## DIRECTIONS:
Which lines of the data contain the string "computer"? Copy every one.

## Dataset entries:
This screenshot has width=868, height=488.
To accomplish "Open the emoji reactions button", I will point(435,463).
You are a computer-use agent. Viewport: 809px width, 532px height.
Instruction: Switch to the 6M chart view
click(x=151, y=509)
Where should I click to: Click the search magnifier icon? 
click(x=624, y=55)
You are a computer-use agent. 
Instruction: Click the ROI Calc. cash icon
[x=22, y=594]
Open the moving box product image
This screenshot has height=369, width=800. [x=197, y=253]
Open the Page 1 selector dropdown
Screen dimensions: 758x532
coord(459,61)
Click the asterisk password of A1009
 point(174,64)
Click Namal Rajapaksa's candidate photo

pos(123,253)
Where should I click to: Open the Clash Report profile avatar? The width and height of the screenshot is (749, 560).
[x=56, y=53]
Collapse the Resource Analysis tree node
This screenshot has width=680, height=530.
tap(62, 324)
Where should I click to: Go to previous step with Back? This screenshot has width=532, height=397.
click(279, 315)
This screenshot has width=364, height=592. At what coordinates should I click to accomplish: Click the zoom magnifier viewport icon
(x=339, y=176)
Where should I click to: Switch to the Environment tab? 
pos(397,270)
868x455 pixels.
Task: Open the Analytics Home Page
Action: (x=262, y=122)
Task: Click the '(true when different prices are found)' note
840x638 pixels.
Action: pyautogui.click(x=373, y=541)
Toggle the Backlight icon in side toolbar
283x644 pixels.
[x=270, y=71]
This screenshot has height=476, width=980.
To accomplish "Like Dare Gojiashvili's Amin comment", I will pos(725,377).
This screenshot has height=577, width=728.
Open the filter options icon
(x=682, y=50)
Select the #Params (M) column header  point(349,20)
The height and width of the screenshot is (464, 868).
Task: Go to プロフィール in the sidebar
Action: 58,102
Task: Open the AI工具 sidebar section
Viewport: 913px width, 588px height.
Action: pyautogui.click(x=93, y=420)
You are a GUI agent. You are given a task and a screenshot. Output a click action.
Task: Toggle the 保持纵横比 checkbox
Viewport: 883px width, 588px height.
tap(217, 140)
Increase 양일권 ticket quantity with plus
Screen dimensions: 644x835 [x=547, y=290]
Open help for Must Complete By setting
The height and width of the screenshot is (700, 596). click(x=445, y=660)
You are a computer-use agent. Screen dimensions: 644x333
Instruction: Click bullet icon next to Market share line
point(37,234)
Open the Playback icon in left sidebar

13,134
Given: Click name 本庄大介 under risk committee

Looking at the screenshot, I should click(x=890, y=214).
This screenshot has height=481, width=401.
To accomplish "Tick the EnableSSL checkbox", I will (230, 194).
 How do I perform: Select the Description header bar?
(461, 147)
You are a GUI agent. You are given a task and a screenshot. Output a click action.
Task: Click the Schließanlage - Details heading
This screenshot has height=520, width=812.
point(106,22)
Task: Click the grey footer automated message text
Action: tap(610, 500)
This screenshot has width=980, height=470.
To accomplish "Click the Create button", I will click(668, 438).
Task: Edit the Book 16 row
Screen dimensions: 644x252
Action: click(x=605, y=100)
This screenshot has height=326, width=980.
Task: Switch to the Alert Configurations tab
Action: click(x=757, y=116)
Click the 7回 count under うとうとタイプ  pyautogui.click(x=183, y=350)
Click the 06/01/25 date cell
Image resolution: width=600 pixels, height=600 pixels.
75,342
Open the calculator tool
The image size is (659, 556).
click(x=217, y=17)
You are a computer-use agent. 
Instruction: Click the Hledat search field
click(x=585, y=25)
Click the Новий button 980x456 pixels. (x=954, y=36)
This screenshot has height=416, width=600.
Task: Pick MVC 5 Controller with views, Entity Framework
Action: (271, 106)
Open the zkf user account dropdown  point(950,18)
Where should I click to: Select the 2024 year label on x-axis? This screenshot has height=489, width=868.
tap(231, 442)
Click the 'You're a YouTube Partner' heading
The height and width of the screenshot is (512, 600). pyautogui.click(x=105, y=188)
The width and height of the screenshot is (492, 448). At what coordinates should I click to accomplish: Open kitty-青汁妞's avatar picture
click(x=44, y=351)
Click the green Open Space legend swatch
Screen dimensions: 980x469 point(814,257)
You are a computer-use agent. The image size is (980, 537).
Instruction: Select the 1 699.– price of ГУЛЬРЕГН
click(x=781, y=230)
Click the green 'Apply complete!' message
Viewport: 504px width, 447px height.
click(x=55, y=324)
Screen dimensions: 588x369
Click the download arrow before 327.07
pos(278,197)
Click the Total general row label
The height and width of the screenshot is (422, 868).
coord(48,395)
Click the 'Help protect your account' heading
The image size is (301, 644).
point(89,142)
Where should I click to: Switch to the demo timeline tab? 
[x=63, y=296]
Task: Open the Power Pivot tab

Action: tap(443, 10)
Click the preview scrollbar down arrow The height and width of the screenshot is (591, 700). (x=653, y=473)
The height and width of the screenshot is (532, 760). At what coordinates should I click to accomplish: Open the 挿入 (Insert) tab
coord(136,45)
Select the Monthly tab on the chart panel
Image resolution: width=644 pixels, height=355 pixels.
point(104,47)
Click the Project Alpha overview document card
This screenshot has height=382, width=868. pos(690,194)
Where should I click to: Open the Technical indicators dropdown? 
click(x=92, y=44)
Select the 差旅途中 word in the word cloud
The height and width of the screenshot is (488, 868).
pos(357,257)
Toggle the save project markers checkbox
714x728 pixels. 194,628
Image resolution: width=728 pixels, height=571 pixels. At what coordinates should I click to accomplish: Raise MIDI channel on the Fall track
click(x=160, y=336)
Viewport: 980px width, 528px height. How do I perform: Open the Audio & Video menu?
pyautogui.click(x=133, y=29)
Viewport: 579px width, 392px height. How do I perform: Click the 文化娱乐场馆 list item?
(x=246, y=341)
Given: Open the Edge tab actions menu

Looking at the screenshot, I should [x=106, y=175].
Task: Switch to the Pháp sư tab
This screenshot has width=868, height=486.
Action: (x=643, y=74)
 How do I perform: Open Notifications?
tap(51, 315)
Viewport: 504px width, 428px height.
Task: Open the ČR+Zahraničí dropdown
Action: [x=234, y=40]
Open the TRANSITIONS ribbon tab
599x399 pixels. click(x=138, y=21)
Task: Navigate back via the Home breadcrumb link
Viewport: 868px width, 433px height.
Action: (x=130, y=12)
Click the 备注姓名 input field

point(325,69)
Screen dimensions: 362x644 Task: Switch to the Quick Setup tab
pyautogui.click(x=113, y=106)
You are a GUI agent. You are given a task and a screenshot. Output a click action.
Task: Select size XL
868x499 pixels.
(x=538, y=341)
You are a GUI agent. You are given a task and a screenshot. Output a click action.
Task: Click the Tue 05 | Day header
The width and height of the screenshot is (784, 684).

## ANSWER BELOW:
You are a computer-use agent. Viewport: 809px width, 532px height.
You are a computer-use agent. 
You are a computer-use agent. Screen dimensions: 644x333
You are a computer-use agent. 
You are a computer-use agent. The image size is (980, 537).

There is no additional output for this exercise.